Grit is defined by Angela Duckworth as an individual’s passion for a particular long-term goal or end state, coupled with a powerful motivation to achieve their respective objective. Underneath are 3 ways in which an entrepreneur can develop more grit.
Deliberate practice means learning as you go, getting feedback from your experience as well as from others. Top musicians do this. I saw a Michael Jackson video some time back and he would practice for 16 hours plus to get it right. An entrepreneur needs to develop the staying power in practice.
Even if you get it wrong the first or even the tenth time, your learning curve is becoming more perfected. So practice! practice! practice! your craft.
Purpose is who and what you are. Without discovering it life is meaningless. Practice is useless if what you’re practicing is something you don’t feel purposeful about or can be highly interested in.
What’s important isn’t that you find some natural calling but instead, find something you are prepared to pursue for a very long time. For Michael Jackson, I saw an interview of his mother where she said as a boy he used to dance to the sound of the washing machine and he pursued music throughout his life as his call.
The last part of the grit formula is simply time. Take time to devote yourself to practice.

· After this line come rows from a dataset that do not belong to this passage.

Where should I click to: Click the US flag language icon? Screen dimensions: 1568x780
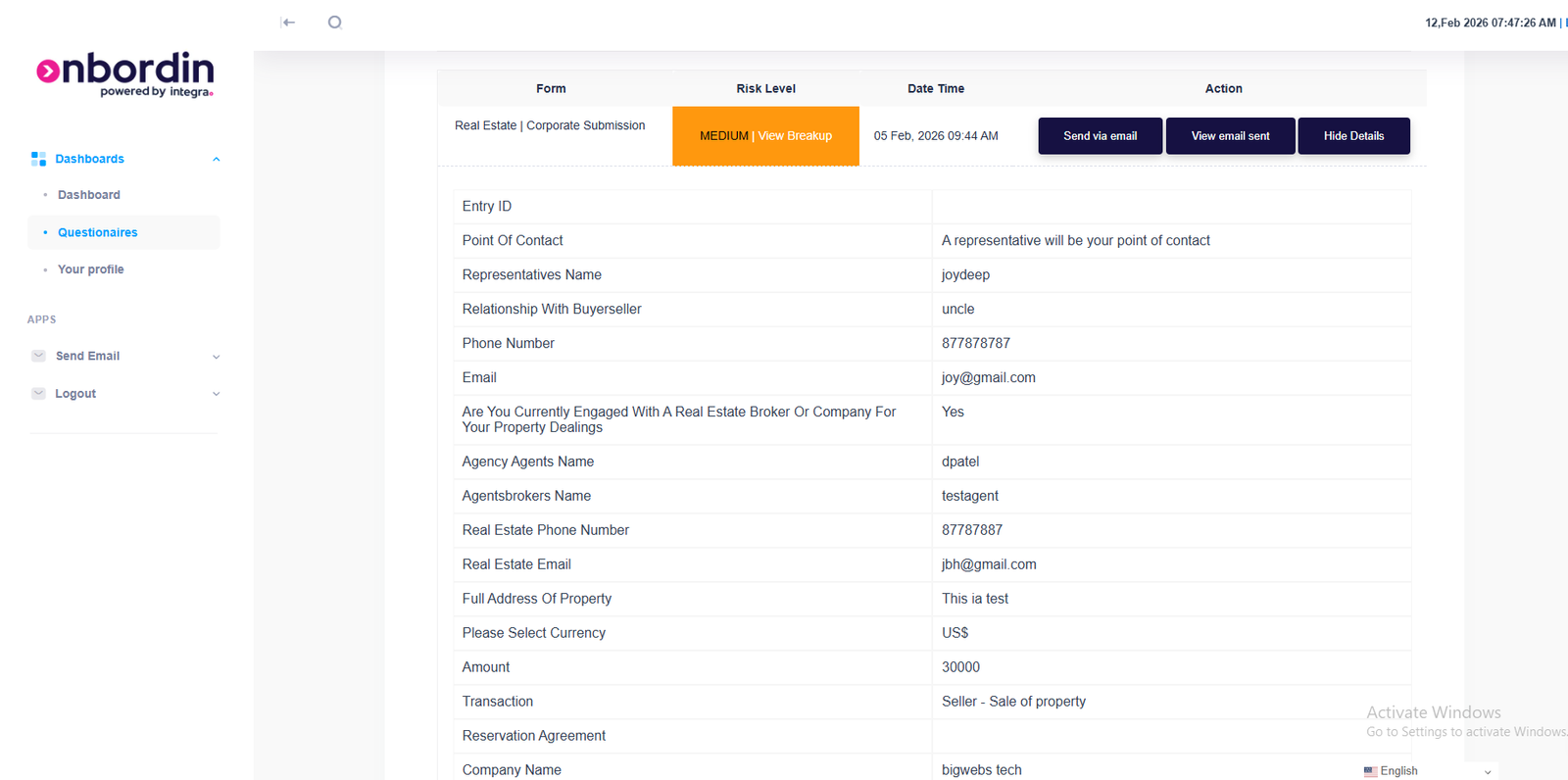(x=1370, y=771)
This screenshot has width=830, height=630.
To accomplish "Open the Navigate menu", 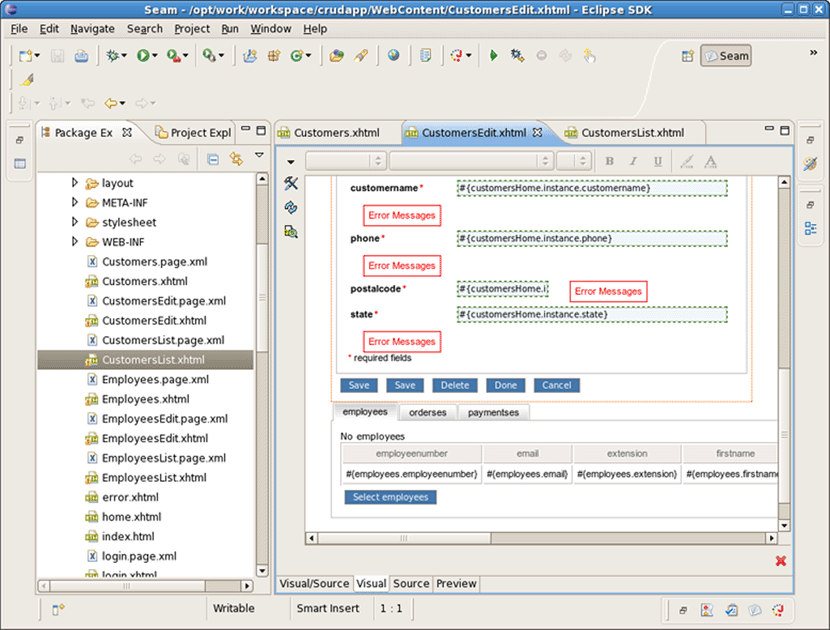I will (92, 29).
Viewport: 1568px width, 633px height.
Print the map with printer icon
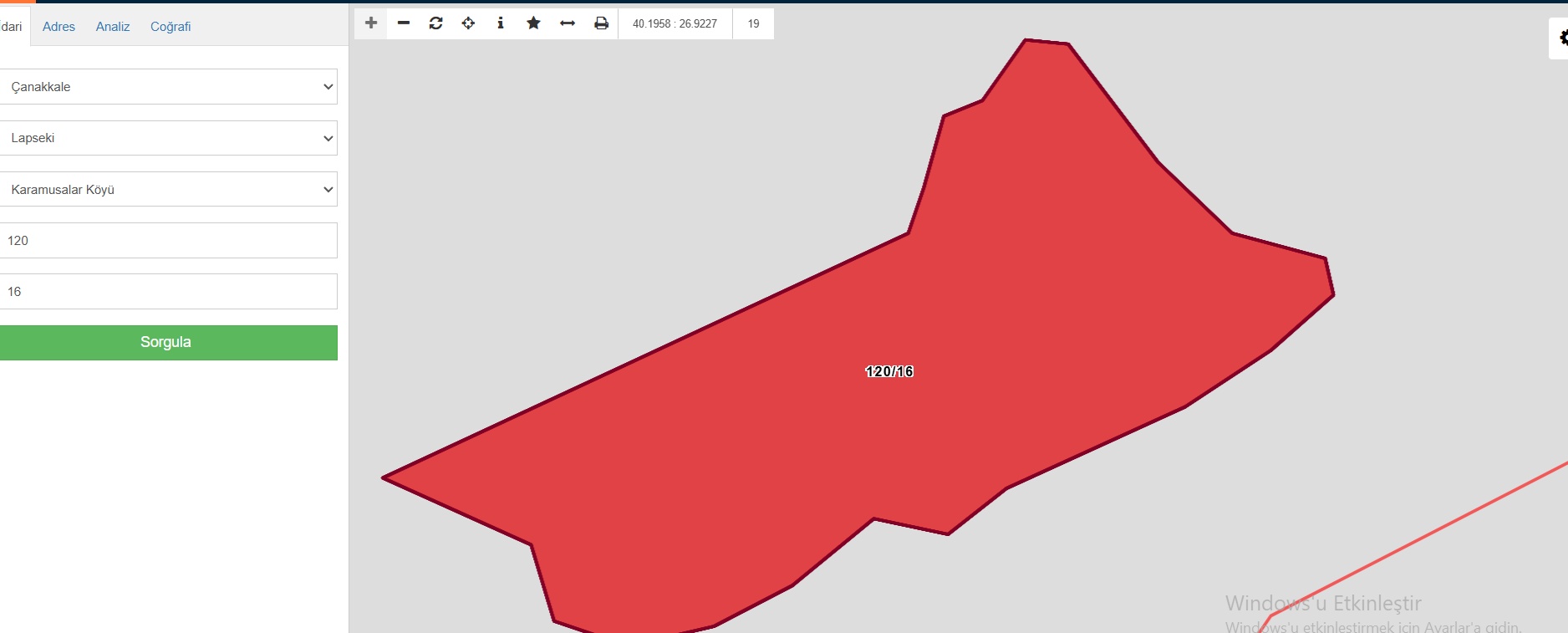click(601, 23)
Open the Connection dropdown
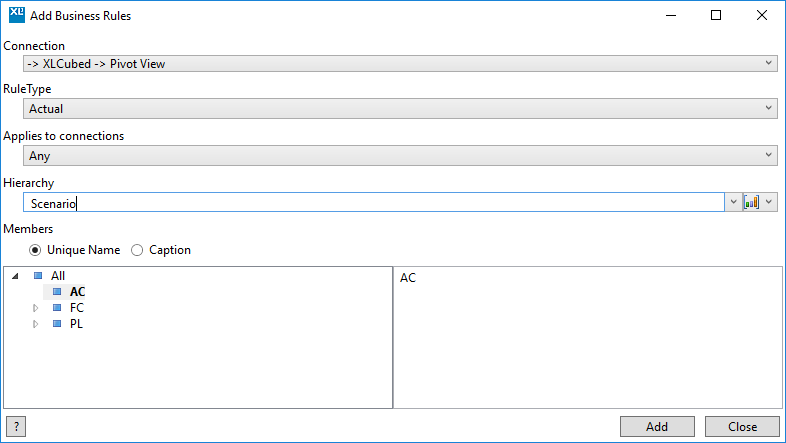This screenshot has height=443, width=786. tap(400, 63)
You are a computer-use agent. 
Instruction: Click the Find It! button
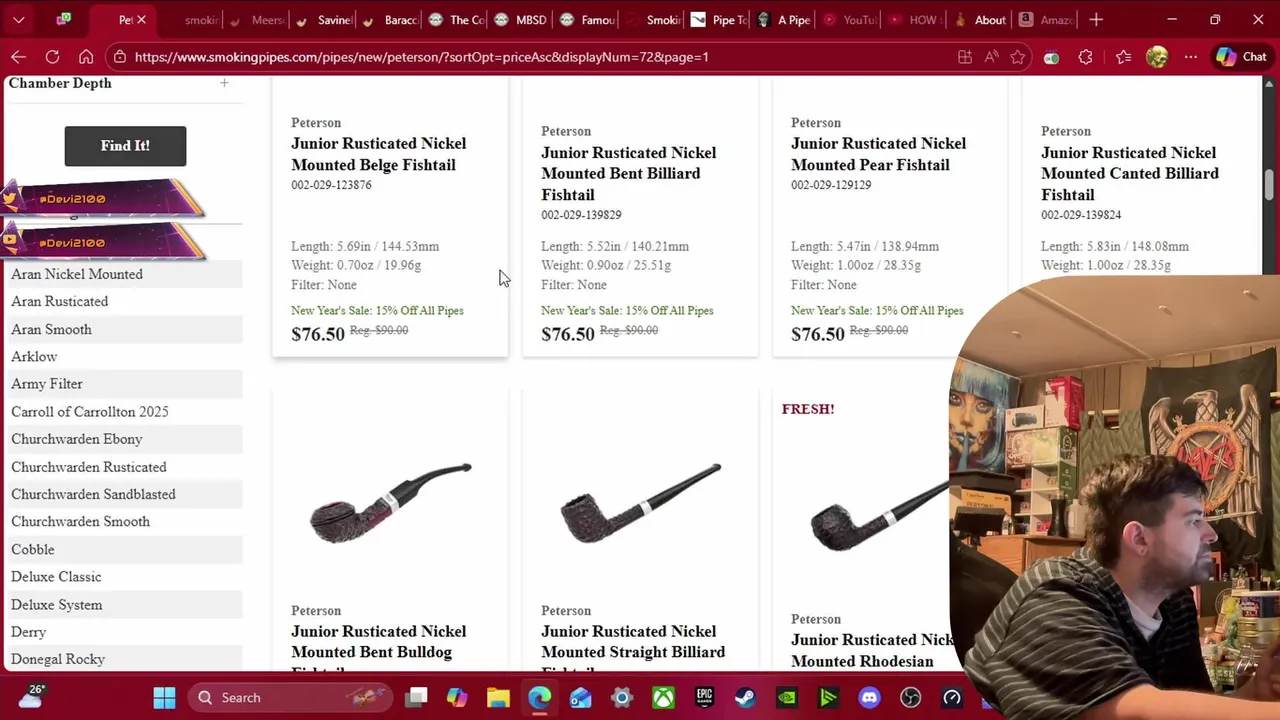point(125,146)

Having something you can be highly interested in, something you can deliberately practice and readily get feedback on, something where you hope that you can succeed, are all important. The key is, of course, giving yourself time to practice and learn and stay in the game.
There are some psychologists who believe that you need to put in 10,000 hours of practice to reach international levels of mastery. 10,000 hours is 3 hours a day for 10 years to reach global levels of mastery. So time and practice will add up to mastery.